(Records drawn from a dataset)
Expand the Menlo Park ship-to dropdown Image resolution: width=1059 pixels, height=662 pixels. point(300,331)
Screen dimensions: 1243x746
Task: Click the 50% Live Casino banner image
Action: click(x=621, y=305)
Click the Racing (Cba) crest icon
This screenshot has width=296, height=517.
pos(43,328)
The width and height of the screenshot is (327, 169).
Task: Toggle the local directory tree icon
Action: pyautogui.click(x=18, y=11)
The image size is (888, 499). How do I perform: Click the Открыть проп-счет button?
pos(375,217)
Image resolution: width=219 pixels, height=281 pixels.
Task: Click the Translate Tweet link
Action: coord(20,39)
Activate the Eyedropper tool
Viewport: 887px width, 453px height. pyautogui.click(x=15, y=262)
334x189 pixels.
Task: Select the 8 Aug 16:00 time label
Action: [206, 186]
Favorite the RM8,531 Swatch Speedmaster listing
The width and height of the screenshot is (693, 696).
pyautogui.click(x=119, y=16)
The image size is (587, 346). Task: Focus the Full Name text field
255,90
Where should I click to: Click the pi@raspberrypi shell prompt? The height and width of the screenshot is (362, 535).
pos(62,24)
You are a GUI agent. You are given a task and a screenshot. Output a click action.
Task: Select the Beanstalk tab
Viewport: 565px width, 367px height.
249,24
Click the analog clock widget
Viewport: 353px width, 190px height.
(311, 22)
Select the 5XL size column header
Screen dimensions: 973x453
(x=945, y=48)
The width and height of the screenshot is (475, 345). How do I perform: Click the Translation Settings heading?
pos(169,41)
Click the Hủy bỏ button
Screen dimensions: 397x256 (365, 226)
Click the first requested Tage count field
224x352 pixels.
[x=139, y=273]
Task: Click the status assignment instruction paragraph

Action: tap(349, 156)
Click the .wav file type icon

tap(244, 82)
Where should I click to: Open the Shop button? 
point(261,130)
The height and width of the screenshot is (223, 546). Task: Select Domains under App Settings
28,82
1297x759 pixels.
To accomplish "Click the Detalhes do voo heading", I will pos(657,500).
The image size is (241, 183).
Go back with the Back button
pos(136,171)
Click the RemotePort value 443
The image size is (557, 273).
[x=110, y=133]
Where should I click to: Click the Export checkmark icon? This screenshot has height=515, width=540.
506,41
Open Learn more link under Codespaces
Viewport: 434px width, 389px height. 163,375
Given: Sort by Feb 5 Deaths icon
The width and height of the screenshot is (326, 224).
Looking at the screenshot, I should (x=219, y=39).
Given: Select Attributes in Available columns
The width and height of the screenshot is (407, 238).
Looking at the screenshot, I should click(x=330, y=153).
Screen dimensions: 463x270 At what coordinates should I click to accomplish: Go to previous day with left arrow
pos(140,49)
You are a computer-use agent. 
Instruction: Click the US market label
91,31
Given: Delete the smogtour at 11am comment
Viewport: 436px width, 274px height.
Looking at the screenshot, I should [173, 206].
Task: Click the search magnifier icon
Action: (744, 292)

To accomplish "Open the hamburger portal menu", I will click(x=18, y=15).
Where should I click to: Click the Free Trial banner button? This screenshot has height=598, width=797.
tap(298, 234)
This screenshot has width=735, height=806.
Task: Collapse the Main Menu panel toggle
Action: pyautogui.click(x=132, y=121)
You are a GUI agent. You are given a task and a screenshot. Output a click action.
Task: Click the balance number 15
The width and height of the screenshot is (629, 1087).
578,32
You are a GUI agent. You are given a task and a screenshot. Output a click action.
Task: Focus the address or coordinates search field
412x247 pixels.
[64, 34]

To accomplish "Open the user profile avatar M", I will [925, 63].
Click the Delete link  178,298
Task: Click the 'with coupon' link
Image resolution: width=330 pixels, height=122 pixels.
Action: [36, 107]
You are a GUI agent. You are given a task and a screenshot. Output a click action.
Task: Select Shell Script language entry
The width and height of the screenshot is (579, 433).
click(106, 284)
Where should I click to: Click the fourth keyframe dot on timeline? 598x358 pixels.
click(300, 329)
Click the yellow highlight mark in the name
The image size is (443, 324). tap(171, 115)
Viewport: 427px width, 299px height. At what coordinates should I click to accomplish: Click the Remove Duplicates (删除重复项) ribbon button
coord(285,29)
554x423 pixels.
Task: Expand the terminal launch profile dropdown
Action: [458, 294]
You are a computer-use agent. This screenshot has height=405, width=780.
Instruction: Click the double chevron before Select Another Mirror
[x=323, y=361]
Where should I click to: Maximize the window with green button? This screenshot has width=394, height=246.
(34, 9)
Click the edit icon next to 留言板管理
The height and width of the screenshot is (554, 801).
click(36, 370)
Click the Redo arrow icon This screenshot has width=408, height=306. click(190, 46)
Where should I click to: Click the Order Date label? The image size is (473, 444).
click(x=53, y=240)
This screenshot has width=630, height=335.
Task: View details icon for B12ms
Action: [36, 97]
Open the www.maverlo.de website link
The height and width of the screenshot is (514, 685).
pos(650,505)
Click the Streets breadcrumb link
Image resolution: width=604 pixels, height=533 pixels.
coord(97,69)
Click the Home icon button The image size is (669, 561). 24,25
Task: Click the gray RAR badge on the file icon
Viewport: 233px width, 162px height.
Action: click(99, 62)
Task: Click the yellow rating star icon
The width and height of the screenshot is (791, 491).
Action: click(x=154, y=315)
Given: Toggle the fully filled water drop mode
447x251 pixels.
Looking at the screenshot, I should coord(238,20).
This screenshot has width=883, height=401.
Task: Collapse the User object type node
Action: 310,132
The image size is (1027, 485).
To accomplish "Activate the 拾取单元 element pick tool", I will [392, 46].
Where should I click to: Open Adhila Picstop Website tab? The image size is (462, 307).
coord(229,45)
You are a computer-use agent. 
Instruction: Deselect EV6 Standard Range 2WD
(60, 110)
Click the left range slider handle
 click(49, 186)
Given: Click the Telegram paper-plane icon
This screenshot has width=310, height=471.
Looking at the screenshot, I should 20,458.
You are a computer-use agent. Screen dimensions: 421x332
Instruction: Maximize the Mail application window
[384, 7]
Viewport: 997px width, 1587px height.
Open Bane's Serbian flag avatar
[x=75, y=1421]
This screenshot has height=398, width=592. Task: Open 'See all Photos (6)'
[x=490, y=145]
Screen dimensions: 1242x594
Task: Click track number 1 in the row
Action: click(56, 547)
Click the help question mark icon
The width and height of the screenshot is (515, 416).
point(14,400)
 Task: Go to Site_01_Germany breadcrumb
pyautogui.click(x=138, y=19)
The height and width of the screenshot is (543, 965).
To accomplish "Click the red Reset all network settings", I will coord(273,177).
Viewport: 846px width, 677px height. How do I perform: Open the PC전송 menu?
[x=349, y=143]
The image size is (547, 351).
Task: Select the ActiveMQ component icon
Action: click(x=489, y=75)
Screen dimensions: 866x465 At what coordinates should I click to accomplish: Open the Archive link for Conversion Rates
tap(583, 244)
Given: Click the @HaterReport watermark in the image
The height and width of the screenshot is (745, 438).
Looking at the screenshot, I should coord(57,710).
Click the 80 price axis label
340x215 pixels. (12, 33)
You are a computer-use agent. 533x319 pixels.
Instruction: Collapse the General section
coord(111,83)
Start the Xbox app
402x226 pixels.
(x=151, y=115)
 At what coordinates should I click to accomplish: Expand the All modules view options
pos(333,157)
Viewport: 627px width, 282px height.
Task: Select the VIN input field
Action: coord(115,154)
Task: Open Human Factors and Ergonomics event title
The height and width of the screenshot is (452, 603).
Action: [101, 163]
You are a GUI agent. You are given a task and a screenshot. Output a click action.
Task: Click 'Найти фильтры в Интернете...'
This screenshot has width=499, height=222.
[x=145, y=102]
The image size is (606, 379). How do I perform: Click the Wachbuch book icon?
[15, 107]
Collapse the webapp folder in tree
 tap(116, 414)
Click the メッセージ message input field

Work to be completed: If a line of the records contains the word "computer", count it; give only the total.

Reply: 5